オルガ・トカルチュク『プラヴィエクとそのほかの時代』

 去年、ノーベル文学賞を受賞したポーランドの女性作家オルガ・トカルチュクの小説が松籟社の<東欧の想像力〉シリーズから刊行。訳者の解説によると解説を執筆中に受賞の報を聞いたということで、まさにタイムリーな刊行になります。

 トカルチュクの小説に関しては、白水社の<エクス・リブリス>シリーズから出た『昼の家、夜の家』『逃亡派』を読んでいますが、個人的にはこの『プラヴィエクとそのほかの時代』が一番面白く読めました。

 

 本書も『昼の家、夜の家』と『逃亡派』同じく、断片とも言える短い小説が集まってできた長編小説になります。ただし、本書は他の2作とは違って、一貫してプラヴィエクという村が舞台になっていて、なおかつ、登場人物が特定の人物とその子孫に固定されているという点が大きな違いです。

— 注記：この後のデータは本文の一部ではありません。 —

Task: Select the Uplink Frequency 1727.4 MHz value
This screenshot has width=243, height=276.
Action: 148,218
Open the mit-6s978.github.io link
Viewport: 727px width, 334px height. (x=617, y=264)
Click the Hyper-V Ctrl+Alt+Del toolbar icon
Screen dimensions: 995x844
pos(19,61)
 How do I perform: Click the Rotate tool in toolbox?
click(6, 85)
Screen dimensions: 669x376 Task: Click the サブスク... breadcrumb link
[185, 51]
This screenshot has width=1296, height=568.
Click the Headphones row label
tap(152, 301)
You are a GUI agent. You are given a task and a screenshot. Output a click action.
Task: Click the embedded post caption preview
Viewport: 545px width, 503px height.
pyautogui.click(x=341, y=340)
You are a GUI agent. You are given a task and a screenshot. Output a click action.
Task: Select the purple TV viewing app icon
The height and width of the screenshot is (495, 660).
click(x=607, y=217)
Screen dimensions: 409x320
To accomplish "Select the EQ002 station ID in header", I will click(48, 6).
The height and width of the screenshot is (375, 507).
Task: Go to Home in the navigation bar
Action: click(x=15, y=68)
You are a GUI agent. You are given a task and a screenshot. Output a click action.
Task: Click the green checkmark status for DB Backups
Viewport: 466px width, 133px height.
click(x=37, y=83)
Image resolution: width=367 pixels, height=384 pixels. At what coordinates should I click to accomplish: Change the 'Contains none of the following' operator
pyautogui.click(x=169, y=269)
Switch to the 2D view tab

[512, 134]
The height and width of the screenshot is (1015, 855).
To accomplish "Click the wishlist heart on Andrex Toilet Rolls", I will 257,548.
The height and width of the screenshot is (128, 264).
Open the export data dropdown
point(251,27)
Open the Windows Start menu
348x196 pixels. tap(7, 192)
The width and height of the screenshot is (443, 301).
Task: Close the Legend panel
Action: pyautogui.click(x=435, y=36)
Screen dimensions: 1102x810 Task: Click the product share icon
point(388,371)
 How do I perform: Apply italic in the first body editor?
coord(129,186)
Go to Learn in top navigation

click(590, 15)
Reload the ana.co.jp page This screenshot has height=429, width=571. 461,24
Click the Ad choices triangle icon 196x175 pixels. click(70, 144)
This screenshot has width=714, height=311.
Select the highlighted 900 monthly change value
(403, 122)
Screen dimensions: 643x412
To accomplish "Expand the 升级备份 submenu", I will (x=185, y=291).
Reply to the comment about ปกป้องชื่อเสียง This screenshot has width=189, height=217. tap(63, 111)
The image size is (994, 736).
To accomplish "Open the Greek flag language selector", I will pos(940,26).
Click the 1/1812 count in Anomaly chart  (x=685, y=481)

 プラヴィエク(太古という意味がある)に住む、ゲノヴェファとクウォスカという2人の女性とその子孫が織りなす物語で、1914年の第一次世界大戦の勃発から始まり、第2次世界大戦後の社会主義の時代まで続いていきます。

 

 こう紹介すると、多くの人はいわゆる「サーガ」(フォークナーの作品とかガルシア・マルケスの『百年の孤独』みたいなもの)を想像するかもしれません。

 けれども、サーガというには感じはあまりないです。ゲノヴェファの夫のミハウは第一次世界大戦に従軍しますし、第二次世界大戦ではプラヴィエクの村が戦場になります。また、社会主義は領主のポピェルスキの生活を変えます。それでも、そうした歴史的な出来事はあくまでも後景にあり、人びとの運命を翻弄する感はありません。

 もちろん、人びとの生活は社会の変化とともに変えられていくのですが、著者が描きたいのは、歴史に翻弄される人物ではなく、プラヴィエクに根付いた人びとであり、その死とプラヴィエクの風化のようなものに思えます。

 

 そして、『昼の家、夜の家』や『逃亡派』と共通するのが、キリスト教信仰と土俗的な信仰が入り混じったような、ちょっと異端っぽい宗教的な世界観。ご存知のようにポーランドカトリックの国ですが、著者はそこに土俗的な信仰を混ぜて独特な世界観をつくっていきます。

 このあたりは同じ<東欧の想像力〉シリーズから出ているボスニアの作家イヴォ・アンドリッチ『宰相の象の物語』の中の「アニカの時代」を思い出しました(ちなみに本書でもすべての断章に「〇〇の時代」というタイトルが付いている)。

 ただ、『逃亡派』が思弁的過ぎたのに対して、本書はあくまでも人間の生活を描くことに主眼が置かれていて、そこが良い点だと思いました。